Perhaps modular chains will ultimately win, or perhaps the monolithic architecture will prove to be the better design.
Navigating Web3 tides with focused insightsAuthor: Kodi, espresso
Translated by: TechFlow
In 1992, computer scientist Andrew Tanenbaum declared that Linux was dead. If you're unfamiliar with Linux, it's an operating system popular among hardcore computer users.
Tanenbaum claimed Linux was doomed because of its kernel design. The kernel is like the engine of an operating system, responsible for carrying out various tasks that keep a computer running.
Linux uses a monolithic kernel, meaning the entire operating system runs as a highly integrated unit.
But in the 1990s, Tanenbaum and others believed microkernels might replace traditional monolithic kernels. In a microkernel architecture, the core kernel stays minimal, while most services provided by monolithic kernels are instead implemented as small, independent modules.
A project called GNU Hurd aimed to replace Linux’s monolithic kernel with a microkernel alternative.
So how did things turn out?
If you happen to be reading this article on an Android phone, then you're actually using a modified version of the Linux kernel.
Although not dominant in personal computing—where Microsoft Windows and Apple Mac prevail—Linux powers 40% of embedded systems (computers designed for specific tasks, such as traffic light controllers), 70% of smartphones, and 80% of all web servers.
Oh, and all 500 of the world’s fastest supercomputers run Linux too.
Meanwhile, GNU Hurd remains under development to this day.
If this already sounds familiar, then you understand that a similar debate is now raging in the cryptocurrency space—one with major implications for the future of Ethereum and other Layer 1 blockchains.

**STORED DATA**
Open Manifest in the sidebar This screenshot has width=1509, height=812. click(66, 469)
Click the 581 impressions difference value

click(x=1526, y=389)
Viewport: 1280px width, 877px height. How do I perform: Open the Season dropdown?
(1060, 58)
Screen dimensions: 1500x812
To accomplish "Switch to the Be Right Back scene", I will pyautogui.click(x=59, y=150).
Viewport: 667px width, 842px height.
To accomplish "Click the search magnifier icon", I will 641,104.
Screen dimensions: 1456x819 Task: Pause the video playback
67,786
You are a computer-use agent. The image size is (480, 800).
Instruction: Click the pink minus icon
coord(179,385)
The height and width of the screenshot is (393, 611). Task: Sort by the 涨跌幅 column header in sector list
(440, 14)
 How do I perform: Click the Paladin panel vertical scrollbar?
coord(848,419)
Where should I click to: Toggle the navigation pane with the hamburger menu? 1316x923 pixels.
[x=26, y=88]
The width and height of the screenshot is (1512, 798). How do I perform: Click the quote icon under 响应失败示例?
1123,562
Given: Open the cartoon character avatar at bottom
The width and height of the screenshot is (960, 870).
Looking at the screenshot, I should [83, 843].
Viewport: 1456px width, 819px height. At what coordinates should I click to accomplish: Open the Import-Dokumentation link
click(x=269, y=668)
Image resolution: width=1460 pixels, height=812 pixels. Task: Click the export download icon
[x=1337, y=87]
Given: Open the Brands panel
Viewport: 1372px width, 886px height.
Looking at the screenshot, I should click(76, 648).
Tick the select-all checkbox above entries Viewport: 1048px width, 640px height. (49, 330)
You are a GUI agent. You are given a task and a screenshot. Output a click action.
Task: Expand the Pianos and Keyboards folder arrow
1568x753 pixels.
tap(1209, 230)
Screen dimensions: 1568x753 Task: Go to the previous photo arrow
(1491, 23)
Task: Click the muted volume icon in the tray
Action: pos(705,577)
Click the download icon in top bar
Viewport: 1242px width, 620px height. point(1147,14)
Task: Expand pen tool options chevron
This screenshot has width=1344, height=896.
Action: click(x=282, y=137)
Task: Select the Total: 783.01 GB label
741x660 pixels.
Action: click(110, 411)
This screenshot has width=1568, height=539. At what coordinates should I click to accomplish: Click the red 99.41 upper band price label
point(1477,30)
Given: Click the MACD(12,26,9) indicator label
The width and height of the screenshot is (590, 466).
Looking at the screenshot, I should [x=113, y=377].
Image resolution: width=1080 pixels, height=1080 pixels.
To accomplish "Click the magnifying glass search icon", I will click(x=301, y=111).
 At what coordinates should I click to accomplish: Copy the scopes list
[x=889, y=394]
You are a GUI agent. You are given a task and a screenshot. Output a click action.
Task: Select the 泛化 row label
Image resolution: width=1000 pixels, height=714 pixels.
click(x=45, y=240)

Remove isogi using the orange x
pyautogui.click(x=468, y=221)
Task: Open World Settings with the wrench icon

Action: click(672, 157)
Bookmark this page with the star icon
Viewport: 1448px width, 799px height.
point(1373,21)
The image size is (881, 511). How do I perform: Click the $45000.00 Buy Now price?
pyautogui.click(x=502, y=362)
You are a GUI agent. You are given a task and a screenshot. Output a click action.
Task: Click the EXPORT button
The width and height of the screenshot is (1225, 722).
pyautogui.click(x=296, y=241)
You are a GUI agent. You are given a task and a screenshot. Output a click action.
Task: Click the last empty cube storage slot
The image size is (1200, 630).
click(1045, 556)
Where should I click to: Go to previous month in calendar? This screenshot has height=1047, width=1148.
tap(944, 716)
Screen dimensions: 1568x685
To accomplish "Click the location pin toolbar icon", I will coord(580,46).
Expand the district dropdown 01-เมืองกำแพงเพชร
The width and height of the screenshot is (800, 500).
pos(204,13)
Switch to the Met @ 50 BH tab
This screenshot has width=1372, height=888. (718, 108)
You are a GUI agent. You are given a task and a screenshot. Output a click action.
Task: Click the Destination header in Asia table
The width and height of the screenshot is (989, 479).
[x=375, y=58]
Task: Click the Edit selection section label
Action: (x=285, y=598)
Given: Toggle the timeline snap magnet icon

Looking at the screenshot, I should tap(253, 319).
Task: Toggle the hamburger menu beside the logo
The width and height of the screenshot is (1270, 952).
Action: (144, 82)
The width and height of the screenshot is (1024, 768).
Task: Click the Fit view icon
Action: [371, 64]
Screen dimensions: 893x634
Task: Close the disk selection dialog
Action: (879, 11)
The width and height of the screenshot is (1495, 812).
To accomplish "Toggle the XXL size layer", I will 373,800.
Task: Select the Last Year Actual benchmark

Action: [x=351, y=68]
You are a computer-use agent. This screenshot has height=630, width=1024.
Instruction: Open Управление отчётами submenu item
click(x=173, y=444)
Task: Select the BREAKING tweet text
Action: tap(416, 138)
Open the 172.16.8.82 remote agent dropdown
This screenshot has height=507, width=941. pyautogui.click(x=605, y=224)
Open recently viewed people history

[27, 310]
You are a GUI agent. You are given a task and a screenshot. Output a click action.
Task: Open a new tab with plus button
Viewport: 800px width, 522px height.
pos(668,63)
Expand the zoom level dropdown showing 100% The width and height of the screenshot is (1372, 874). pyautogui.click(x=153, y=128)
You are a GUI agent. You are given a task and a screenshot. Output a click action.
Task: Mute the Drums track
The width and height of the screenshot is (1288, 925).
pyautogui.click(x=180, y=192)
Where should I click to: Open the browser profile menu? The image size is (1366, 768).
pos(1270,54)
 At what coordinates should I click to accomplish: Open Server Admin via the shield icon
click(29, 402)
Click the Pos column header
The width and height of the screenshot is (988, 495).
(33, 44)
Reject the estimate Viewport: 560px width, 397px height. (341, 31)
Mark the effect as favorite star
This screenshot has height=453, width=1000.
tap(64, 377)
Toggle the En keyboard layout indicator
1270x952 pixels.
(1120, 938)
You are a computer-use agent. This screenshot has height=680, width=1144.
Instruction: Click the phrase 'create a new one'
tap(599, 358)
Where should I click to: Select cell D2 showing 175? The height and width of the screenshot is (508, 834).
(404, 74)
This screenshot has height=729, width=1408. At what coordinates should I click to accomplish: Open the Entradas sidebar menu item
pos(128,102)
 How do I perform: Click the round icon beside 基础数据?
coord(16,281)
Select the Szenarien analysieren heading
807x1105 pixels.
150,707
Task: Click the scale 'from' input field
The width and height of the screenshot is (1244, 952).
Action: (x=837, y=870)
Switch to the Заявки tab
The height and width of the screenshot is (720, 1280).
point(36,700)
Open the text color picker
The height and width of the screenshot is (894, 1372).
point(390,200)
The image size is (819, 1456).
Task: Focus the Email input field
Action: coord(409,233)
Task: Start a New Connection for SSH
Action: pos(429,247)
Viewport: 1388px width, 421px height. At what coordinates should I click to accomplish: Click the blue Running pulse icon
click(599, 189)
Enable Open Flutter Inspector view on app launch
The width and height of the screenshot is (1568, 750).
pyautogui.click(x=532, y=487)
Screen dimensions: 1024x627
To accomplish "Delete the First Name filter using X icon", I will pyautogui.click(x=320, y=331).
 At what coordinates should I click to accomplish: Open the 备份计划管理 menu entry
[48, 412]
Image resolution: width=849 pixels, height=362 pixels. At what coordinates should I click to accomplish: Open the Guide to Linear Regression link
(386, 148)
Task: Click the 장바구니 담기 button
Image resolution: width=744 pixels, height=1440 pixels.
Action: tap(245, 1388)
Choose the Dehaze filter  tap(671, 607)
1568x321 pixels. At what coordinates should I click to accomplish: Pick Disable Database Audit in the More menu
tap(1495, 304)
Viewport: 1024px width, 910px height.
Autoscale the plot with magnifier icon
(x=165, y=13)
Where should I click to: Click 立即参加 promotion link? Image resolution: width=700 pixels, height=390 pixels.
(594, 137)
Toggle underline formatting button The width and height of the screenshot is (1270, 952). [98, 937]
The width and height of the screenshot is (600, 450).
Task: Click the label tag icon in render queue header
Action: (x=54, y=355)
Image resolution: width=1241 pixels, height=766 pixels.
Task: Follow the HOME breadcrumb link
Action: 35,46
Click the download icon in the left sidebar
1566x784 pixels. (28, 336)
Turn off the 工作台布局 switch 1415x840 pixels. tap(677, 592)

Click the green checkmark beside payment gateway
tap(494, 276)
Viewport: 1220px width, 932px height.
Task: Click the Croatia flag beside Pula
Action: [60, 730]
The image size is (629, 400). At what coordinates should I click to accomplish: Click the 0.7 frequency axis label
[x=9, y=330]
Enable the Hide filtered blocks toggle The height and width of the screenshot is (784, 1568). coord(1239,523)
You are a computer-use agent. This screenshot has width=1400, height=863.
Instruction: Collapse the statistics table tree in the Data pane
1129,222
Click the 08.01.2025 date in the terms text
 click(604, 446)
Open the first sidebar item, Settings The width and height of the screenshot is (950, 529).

**INSTRUCTIONS**
A. In the Linux kernel excerpt, what share of all web servers does Linux power?
B. Revise everything in the Linux kernel excerpt from "But in the 1990s, Tanenbaum" down to "all web servers.", putting "Android tablet" in place of "Android phone".
The records were drawn from an unrelated source.

**SOLUTIONS BY TASK**
A. Linux powers 80% of all web servers.

B.
But in the 1990s, Tanenbaum and others believed microkernels might replace traditional monolithic kernels. In a microkernel architecture, the core kernel stays minimal, while most services provided by monolithic kernels are instead implemented as small, independent modules.
A project called GNU Hurd aimed to replace Linux’s monolithic kernel with a microkernel alternative.
So how did things turn out?
If you happen to be reading this article on an Android tablet, then you're actually using a modified version of the Linux kernel.
Although not dominant in personal computing—where Microsoft Windows and Apple Mac prevail—Linux powers 40% of embedded systems (computers designed for specific tasks, such as traffic light controllers), 70% of smartphones, and 80% of all web servers.